Neurodivergence matters

By Lester Holloway 4min read
Portia Ungley
Portia Ungley

 

EDUCATION SPACES need to “get with 2024” in accepting neurodivergence, according to a Homerton doctoral student.

Portia Ungley, who studies reframing academia as a space of creation, was speaking ahead of her appearance at a Cambridge University event this Thursday called Unleashing Potential: Perspectives on ADHD and Higher Education.

Portia pointed to a UCL study showing up to a quarter of people have some form of neurodivergence, such as dyslexia, dyspraxia, ADHD, and autism.

The barriers faced by those people amounted to discrimination, and tackling this would benefit society as a whole.

 

  2024 Kirsty Wayland Memorial Disability Lecture

  Unleashing Potential: Perspectives on ADHD and Higher Education

  Thursday 18 April, 5.30 – 6.30pm

  St John's College, Fisher Building

  With panellists:

  Professor Paul Wilkinson. Clinical Dean, Clinical School, University of Cambridge

  Professor Amanda Kirby, Honorary Professor and Emeritus Chair in Developmental Disorders,  University of Cardiff

  Portia Ungley, doctoral student, Faculty of Education, University of Cambridge

  Book your place here

 

Portia said: “We asked for students to bring a level of themselves into the classroom. To do that, they have to feel safe. There is clinical evidence that proves that if you feel safe, you're more likely to be brave.

“If you do not act like society tells you you're meant to within a classroom environment, if you tap and stim and you move around and you look out the window, or you need to get up and do star jumps every 10 minutes, that is not how you're meant to look when you're sitting in a classroom.

“If you can manage to make the classroom a space that is safe enough that you can do those things without being censored, without being told off for doing the thing that's helping you study better, you will get better results.

“I think it's about enabling every child, every student, to achieve their best. And does that include your divergences? Of course.

“Why would I think that 75% of my classroom has the right to have a safe space, but the 25% that have some kind of neurodiversity, should be made to feel less safe?”

She added: “Neurodivergence should be a protected characteristic. It should be treated with as much care and as much respect as other things.

“So can we, as a society, get with 2024 and start accepting neurodiversity, in every classroom, not just some.

“And it's not just the kid that's disruptive.

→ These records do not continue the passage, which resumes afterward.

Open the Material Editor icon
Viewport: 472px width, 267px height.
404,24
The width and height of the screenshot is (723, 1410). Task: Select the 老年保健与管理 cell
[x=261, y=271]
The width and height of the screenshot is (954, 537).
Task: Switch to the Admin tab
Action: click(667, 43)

It's not just the kids that have a visible learning difference; they/we are in every classroom, from primary to doctoral, and those classrooms must be a safe space in order for everyone to do their best.”

Photo by Hiki App on Unsplash
Photo by Hiki App on Unsplash

Institutions should accommodate neurodivergent students who need extra time to write their thesis, but this was not about having an easier life, because an extension meant they were losing time in the next stage, she said.

“This idea that somehow someone is gaming the system by getting a diagnosis of neurodivergence is fundamentally misunderstanding what it is to be neurodivergent in a neurotypical world.”

Portia, who has ADHD and dyslexia and has worked for twenty years in academia, said that some people in higher education needed to stop thinking that neurodivergent students were “gaming the system” for an easier life.

“It drives me nuts to see someone being discriminated against by someone who is ignorant more than anything, who thinks that neurodiversity looks a certain way, or behaves a certain way, or is gaming the system, or that neurodiversity is a get-out-of-jail-free card. Come live a week with me.”

Portia spent 11 years as Director of Learning and Teaching at the School of Critical Studies and Creative Industries at Kingston University before pursuing a professional doctorate using post-qualitative methodology to look at ways of finding joy in higher education.

When she entered higher education, Portia was undiagnosed but decided to gain clarity about herself after a student noticed her typing and asked whether she might have dyslexia. 

Being diagnosed has released some pressure to 'mask' herself, which can be tiring. "I choose to mask less and less because, you know what, all of me is great. I'm not just gonna show the bits that society finds acceptable anymore. I'm bored with that and I don't think it wasn't a good role model for my students."

Neurodivergence is increasingly becoming an aspect of a person that is recognised by business as offering new ways of thinking through problems, and it has been reported that over half of NASA employees have some form of dyslexia which helps in tasks requiring spatial awareness.

Portia said she was not in favour of judging people by their economic productivity, but it was still notable that figures such as Steve Jobs, Elon Musk, and Albert Einstein were neurodivergent.

Reflecting on the title of Thursday’s event, she said: “I think the back to unleashing potential, the untapped resource that exists in people who expend so much energy trying to fit in because that's what society says success looks like when they could be busy working out how to invent things.”